The United States Air Force Space and Missile Systems Center on Monday awarded a multi-million dollar contract to space startup Aevum Space to lift experimental satellites to low-Earth orbit, replacing space company Vector in pursuing the job.
According to a press release, the contract goes hand in hand with the U.S. Air Force’s plans on performing orbital launches and space programs under the Department of Defense
“The U.S. Air Force’s Rocket Systems Launch Program (RSLP) office, part of the Space and Missile Systems Center Launch Enterprise, awarded a $4.9 million contract to Aevum, Inc. today for the ASLON-45 space lift mission via RSLP’s Small Rocket Program-Orbital (SRP-O) framework. The ASLON-45 mission will provide orbital launch services in support of the DOD Space Test Program and other Government agencies; improving the DOD’s real-time threat warnings. “
ASLON or the Air Force Agile Small Launch Operational Normalizer (ASLON)-45 where the government agency originally issued a solicitation for bids last December 14, 2018, and responses were due January 18, 2019.
ASLON is the U.S. Air Forces space lift mission, which they originally granted to contractor Vector on August 7. However, on August 26, Vector formally withdrew from the obligation citing that the project comes in a time where the company is going through financial difficulties.
Additionally, Vector said that the financial turmoil has also forced the company to suspend operations and halt development of its Vector-R small launch vehicle.
Despite the change of plans, Lt Col Ryan Rose, small launch and targets division chief at Kirtland Air Force Base in Albuquerque, New Mexico said that the schedule has not been derailed and will proceed as planned.
“We re-awarded this mission in just 14 days, with no impact to launch or mission,” said Lt Col Rose. “My team is working hard to make contract awards faster and this is an outstanding example of how we exemplify resiliency and flexibility in our contracting and acquisition practices” she added.
In addition to the newly minted contract with Aevum, it also comes with an added budget as compared to that initially granted to Vector. Although there are no delays expected so far, the U.S. Air Force wishes to expedite the development of the spaceplane.
According to the press release, the Rocket Systems Launch Program — part of the Air Force Space and Missile Systems Center Launch Enterprise — used a Federal Acquisition Regulation, called a “simplified acquisition procedure,” to expedite another agreement with a different contractor.
Because of this, Aevum’s contract now stands $1.5 million higher than the one that had been awarded to Vector.
Col. Robert Bongiovi, director of SMC’s Launch Enterprise, says that Aevum Space’s contributions to the ASLON project will largely benefit research and future equipment development and manufacturing, which the U.S. Air Force will use in the future to strengthen the country’s defense measures in space.

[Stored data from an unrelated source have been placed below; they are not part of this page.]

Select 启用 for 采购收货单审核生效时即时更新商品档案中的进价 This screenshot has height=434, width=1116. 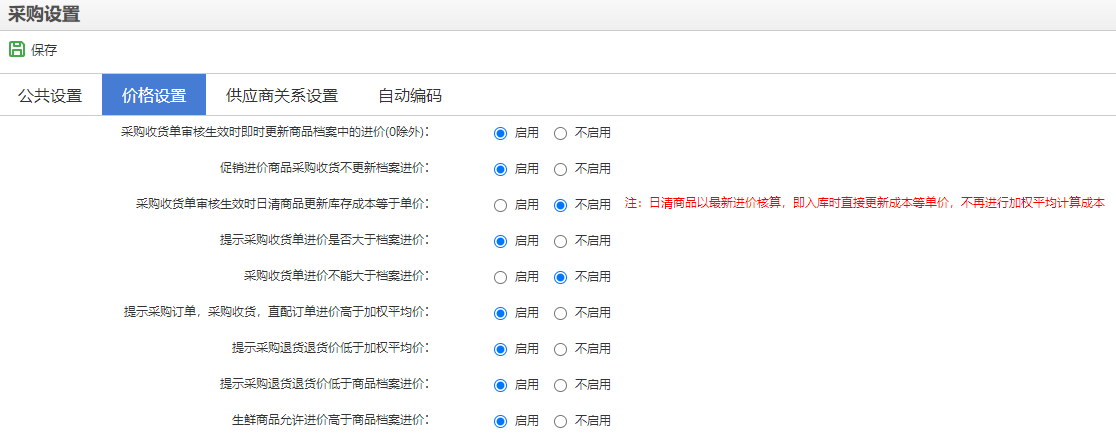[500, 133]
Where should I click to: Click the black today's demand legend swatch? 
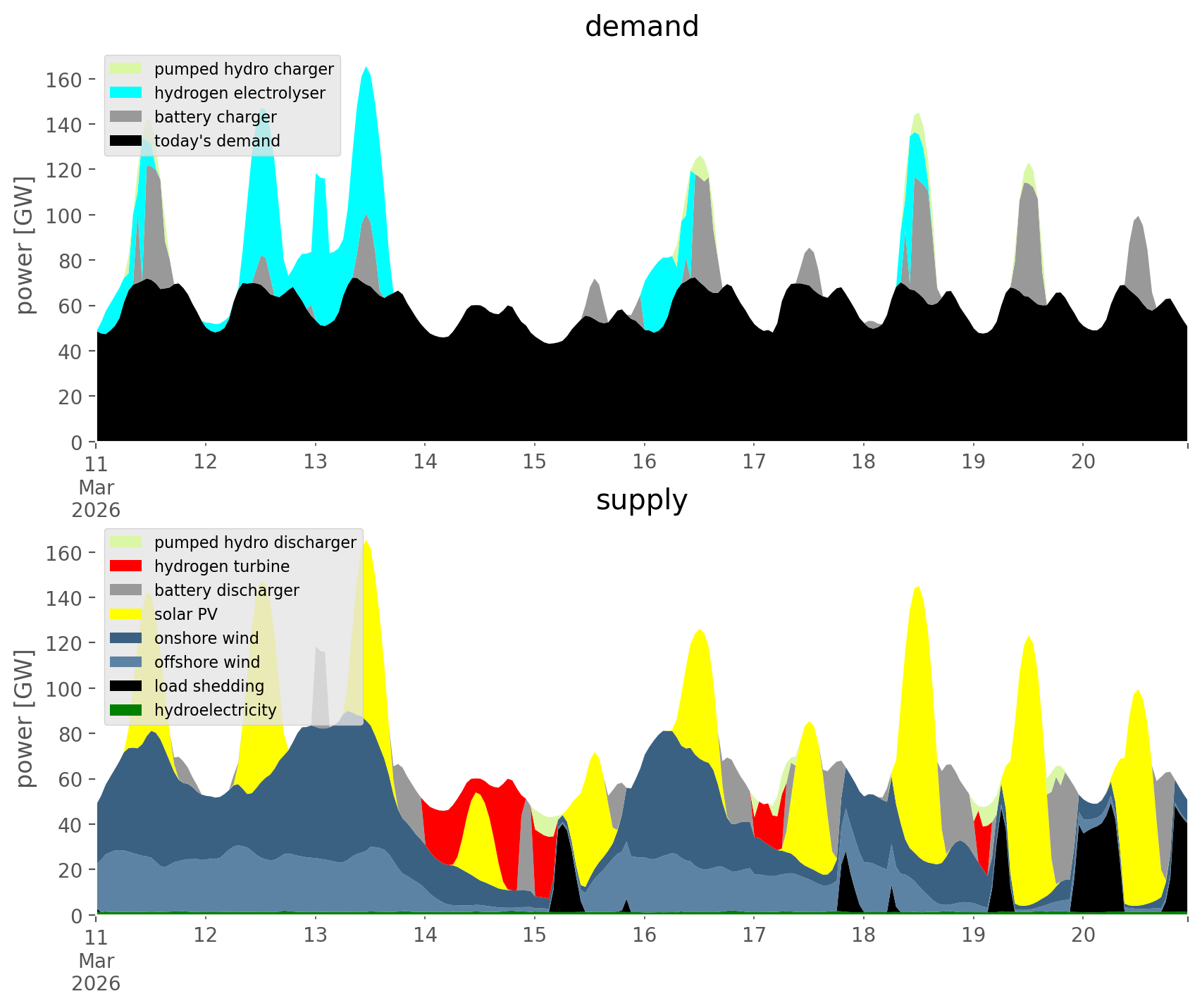[126, 141]
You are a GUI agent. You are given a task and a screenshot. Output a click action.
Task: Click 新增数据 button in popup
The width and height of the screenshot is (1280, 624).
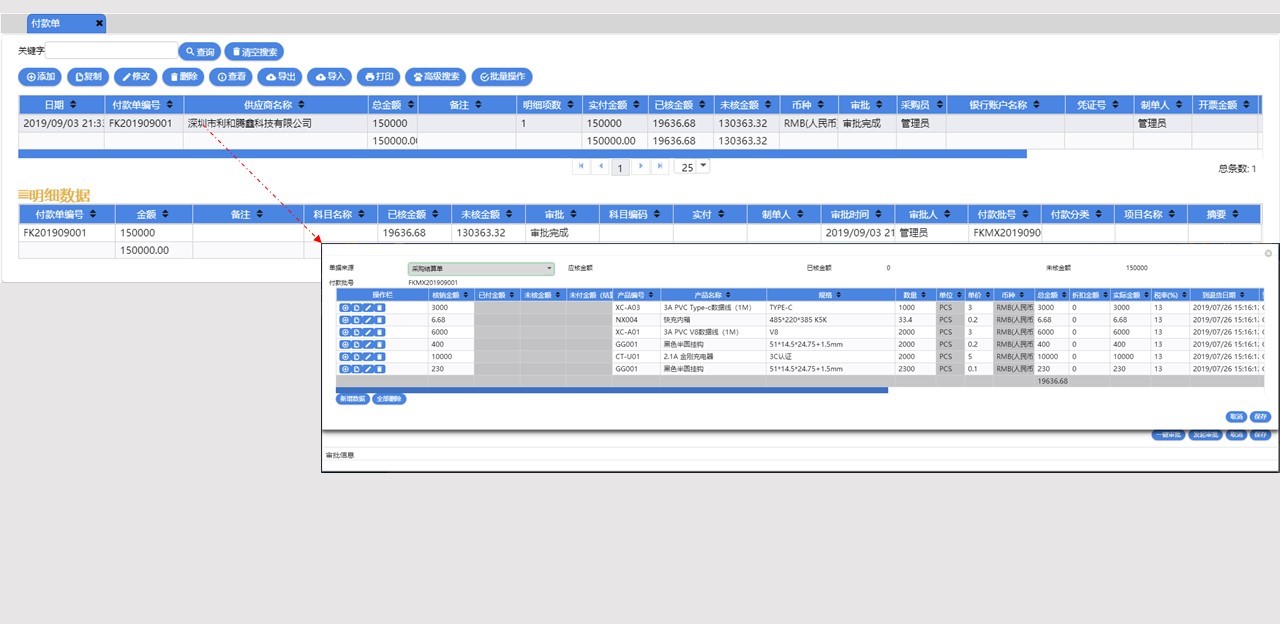tap(352, 399)
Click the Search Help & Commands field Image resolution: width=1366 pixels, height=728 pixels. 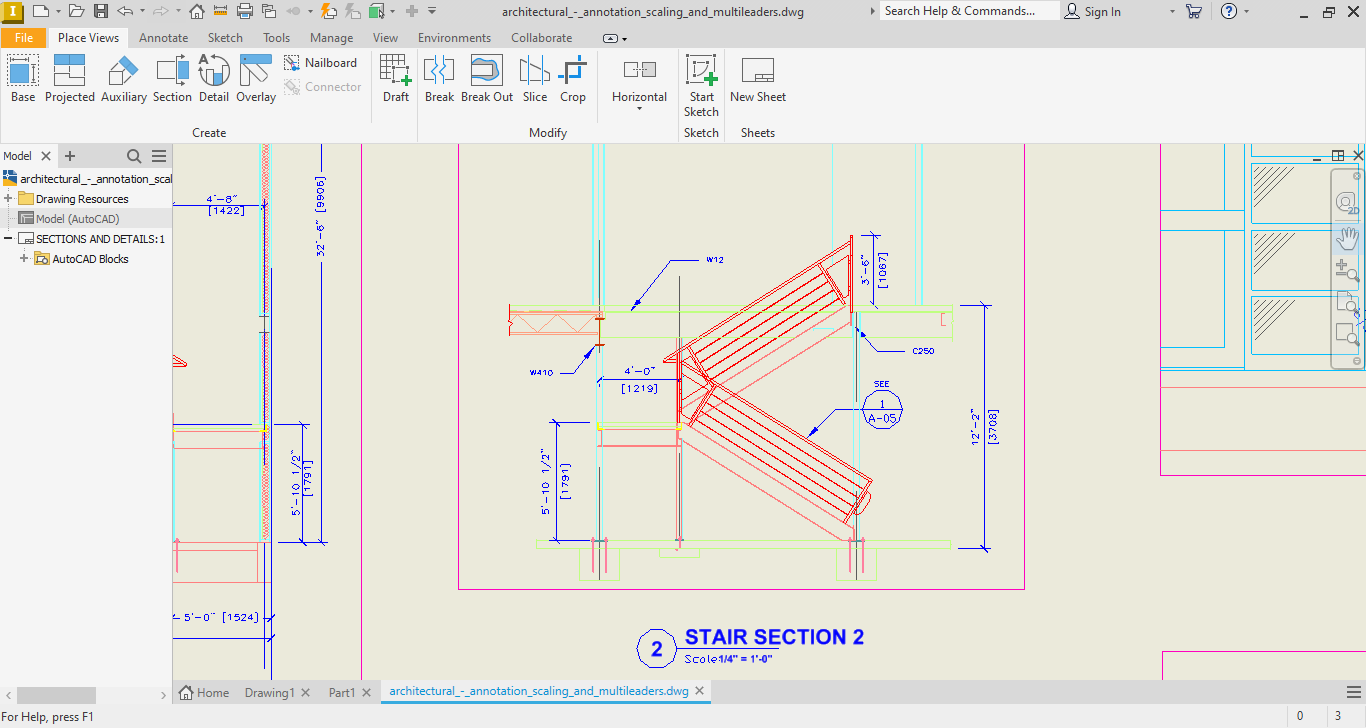tap(966, 11)
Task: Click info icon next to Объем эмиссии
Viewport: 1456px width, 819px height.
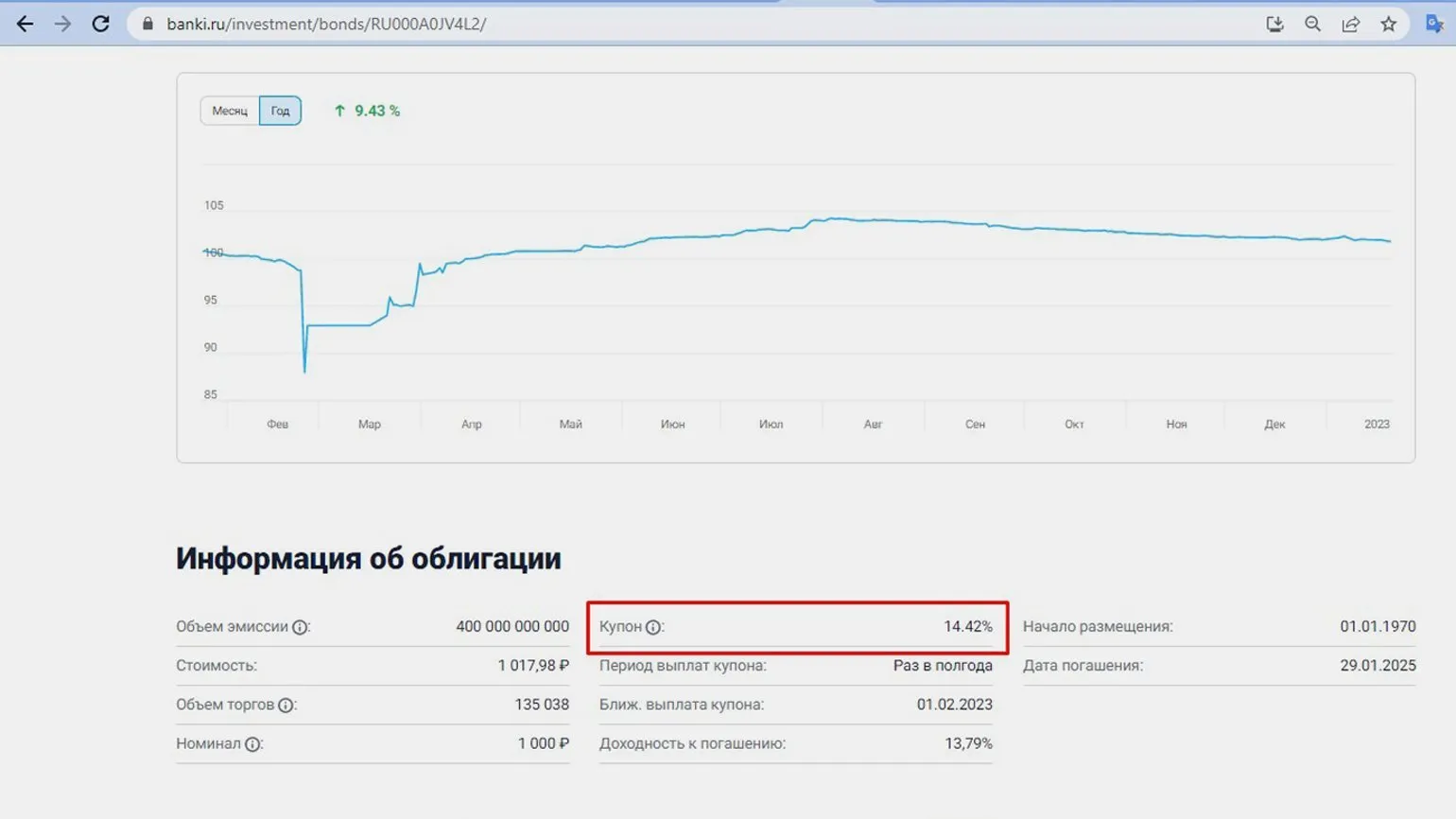Action: tap(300, 627)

“The Small Rocket Program-Orbital framework provides orbital launch services to academia, DOD, and other Government agencies for operations, research, development, and test missions and is a shining example of SMC’s drive to provide innovation and partnership across the Enterprise faster than ever before,” said
“These orbital missions, like ALSON-45, can be used to directly support the warfighter and demonstrate new weapon system technologies and concepts.”
The ASLON-45 space vehicle manifest says that it will consist of multiple 3U and larger U.S. government CubeSats to low-Earth orbit (LEO) at a 45-degree inclination. The vendor must provide all required dispensers and perform all payload integration and launch operations.
This will be the first Air Force mission for Aevum and will be launched from Cecil Air and Space Port in Jacksonville, Florida. The initial launch of the ASLON-45 mission is scheduled for the third quarter of 2021.
SMC, home to world-class satellite acquisition professionals, is the U.S. Air Force’s Center of Excellence for acquiring and developing military space systems. SMC’s vast portfolio includes space launch, global positioning, military space vehicle communications, defense meteorological space vehicles, range systems, space vehicle control networks, space-based infrared systems, and space situational awareness capabilities.
Meanwhile, Aevum Space is an Alabama-based startup that claims it can launch small payloads every three hours using rockets carried by a fully autonomous unmanned aircraft. The Air Force on Aug. 19 awarded Aevum a small business innovation research (SBIR) Phase I contract for its autonomous launch and space logistics service.